## What you will do
The lines from the start of the records below through the line containing "Click the vertical" are to be copied exactly, both ends included, with nothing added.

[Collected data]
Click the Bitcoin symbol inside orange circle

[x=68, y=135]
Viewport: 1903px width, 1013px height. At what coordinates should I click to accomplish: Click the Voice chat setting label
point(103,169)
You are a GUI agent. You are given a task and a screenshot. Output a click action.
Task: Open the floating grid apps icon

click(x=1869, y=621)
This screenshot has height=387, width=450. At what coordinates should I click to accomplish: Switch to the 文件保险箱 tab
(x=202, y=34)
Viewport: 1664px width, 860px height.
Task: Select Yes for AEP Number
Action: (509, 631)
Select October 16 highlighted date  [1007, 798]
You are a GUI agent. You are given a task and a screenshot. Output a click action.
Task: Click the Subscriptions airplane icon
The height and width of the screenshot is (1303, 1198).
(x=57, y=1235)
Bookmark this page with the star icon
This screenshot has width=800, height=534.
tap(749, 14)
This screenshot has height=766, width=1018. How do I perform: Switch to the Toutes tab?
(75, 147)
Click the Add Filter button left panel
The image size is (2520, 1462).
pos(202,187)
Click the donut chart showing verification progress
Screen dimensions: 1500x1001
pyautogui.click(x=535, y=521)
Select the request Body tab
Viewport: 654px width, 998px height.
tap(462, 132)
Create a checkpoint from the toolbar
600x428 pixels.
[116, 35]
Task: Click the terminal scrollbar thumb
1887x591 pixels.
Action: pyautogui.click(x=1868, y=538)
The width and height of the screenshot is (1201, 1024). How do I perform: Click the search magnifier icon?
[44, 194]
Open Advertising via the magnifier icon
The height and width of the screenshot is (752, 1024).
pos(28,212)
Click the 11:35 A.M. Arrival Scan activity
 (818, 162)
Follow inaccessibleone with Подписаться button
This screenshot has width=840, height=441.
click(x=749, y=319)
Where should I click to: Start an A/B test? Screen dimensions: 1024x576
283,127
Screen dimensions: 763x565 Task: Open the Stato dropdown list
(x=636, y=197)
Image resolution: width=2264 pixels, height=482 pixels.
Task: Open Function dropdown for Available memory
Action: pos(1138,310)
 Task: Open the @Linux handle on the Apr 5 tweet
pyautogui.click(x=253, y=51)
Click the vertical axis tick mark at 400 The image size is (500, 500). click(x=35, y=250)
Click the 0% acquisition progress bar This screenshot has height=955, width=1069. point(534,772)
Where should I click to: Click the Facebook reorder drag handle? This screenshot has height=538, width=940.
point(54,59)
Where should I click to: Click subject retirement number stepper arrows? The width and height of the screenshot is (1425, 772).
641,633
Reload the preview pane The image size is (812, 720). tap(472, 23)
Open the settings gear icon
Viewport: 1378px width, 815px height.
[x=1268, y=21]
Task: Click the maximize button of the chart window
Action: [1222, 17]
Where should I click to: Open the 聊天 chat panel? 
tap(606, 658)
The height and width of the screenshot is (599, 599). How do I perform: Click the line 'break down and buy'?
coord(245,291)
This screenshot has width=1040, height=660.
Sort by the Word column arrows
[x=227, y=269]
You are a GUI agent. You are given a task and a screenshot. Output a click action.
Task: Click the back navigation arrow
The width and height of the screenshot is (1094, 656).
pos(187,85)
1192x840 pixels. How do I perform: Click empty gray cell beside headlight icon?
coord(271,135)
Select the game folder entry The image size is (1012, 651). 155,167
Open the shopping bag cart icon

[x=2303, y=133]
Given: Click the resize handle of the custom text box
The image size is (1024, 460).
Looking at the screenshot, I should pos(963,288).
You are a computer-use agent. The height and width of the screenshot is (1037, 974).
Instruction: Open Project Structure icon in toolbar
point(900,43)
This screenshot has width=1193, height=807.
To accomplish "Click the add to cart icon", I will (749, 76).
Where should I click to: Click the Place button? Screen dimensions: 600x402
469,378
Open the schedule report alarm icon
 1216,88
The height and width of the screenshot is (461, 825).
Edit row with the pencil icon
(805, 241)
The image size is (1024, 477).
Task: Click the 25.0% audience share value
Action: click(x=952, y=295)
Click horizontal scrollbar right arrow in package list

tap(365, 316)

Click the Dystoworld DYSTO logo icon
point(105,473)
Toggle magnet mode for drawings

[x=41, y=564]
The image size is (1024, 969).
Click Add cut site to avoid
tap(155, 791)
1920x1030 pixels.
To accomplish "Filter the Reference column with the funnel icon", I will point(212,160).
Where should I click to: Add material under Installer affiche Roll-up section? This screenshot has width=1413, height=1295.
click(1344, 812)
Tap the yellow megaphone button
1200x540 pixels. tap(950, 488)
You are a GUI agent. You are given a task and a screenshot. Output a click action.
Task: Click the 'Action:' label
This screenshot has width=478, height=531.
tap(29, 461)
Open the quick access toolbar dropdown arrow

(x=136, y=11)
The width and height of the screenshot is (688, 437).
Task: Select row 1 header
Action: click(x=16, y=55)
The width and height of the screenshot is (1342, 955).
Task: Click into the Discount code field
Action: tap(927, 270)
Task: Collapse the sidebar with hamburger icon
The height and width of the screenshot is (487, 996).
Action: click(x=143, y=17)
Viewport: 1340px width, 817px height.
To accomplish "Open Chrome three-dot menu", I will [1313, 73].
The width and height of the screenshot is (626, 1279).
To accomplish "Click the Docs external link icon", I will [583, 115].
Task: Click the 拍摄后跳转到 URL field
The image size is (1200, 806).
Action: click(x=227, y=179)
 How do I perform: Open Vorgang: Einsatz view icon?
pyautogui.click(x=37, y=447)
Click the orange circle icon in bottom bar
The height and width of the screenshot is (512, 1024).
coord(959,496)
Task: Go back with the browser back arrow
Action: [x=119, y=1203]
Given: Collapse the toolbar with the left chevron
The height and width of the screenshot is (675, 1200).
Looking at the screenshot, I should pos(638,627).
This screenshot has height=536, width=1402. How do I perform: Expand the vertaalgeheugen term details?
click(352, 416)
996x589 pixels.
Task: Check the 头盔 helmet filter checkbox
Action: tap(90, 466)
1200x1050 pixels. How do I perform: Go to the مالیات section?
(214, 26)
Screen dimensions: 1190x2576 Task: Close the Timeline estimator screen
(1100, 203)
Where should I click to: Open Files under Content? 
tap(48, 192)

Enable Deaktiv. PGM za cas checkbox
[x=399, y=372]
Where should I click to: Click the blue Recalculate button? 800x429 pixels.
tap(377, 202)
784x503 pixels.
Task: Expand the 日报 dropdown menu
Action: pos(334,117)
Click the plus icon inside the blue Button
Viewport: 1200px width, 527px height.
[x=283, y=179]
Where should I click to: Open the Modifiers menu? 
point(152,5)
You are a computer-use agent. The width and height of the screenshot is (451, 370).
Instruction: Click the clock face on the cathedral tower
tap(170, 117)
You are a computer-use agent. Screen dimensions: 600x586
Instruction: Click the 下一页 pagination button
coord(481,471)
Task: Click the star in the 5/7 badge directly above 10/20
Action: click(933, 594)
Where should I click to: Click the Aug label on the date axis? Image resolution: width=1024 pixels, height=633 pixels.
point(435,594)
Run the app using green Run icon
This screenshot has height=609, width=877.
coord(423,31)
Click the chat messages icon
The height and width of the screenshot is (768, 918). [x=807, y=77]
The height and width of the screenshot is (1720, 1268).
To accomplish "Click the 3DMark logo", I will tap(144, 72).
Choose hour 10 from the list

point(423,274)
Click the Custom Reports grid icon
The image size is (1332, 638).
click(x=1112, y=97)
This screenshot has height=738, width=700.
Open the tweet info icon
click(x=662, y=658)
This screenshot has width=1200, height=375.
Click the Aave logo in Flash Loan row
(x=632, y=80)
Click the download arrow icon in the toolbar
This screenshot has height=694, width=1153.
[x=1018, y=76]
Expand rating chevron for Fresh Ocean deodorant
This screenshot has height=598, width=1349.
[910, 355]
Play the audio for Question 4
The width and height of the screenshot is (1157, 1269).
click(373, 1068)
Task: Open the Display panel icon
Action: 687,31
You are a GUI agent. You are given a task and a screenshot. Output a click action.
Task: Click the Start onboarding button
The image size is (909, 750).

## Written solution
Click the Bitcoin symbol inside orange circle

[x=68, y=135]
Viewport: 1903px width, 1013px height. At what coordinates should I click to accomplish: Click the Voice chat setting label
point(103,169)
You are a GUI agent. You are given a task and a screenshot. Output a click action.
Task: Open the floating grid apps icon

click(x=1869, y=621)
This screenshot has height=387, width=450. At what coordinates should I click to accomplish: Switch to the 文件保险箱 tab
(x=202, y=34)
Viewport: 1664px width, 860px height.
Task: Select Yes for AEP Number
Action: (509, 631)
Select October 16 highlighted date  [1007, 798]
You are a GUI agent. You are given a task and a screenshot. Output a click action.
Task: Click the Subscriptions airplane icon
The height and width of the screenshot is (1303, 1198).
(x=57, y=1235)
Bookmark this page with the star icon
This screenshot has width=800, height=534.
tap(749, 14)
This screenshot has height=766, width=1018. How do I perform: Switch to the Toutes tab?
(75, 147)
Click the Add Filter button left panel
The image size is (2520, 1462).
pos(202,187)
Click the donut chart showing verification progress
Screen dimensions: 1500x1001
pyautogui.click(x=535, y=521)
Select the request Body tab
Viewport: 654px width, 998px height.
tap(462, 132)
Create a checkpoint from the toolbar
600x428 pixels.
[116, 35]
Task: Click the terminal scrollbar thumb
1887x591 pixels.
Action: pyautogui.click(x=1868, y=538)
The width and height of the screenshot is (1201, 1024). How do I perform: Click the search magnifier icon?
[44, 194]
Open Advertising via the magnifier icon
The height and width of the screenshot is (752, 1024).
pos(28,212)
Click the 11:35 A.M. Arrival Scan activity
 (818, 162)
Follow inaccessibleone with Подписаться button
This screenshot has width=840, height=441.
click(x=749, y=319)
Where should I click to: Start an A/B test? Screen dimensions: 1024x576
283,127
Screen dimensions: 763x565 Task: Open the Stato dropdown list
(x=636, y=197)
Image resolution: width=2264 pixels, height=482 pixels.
Task: Open Function dropdown for Available memory
Action: pos(1138,310)
 Task: Open the @Linux handle on the Apr 5 tweet
pyautogui.click(x=253, y=51)
Click the vertical axis tick mark at 400 The image size is (500, 500). click(x=35, y=250)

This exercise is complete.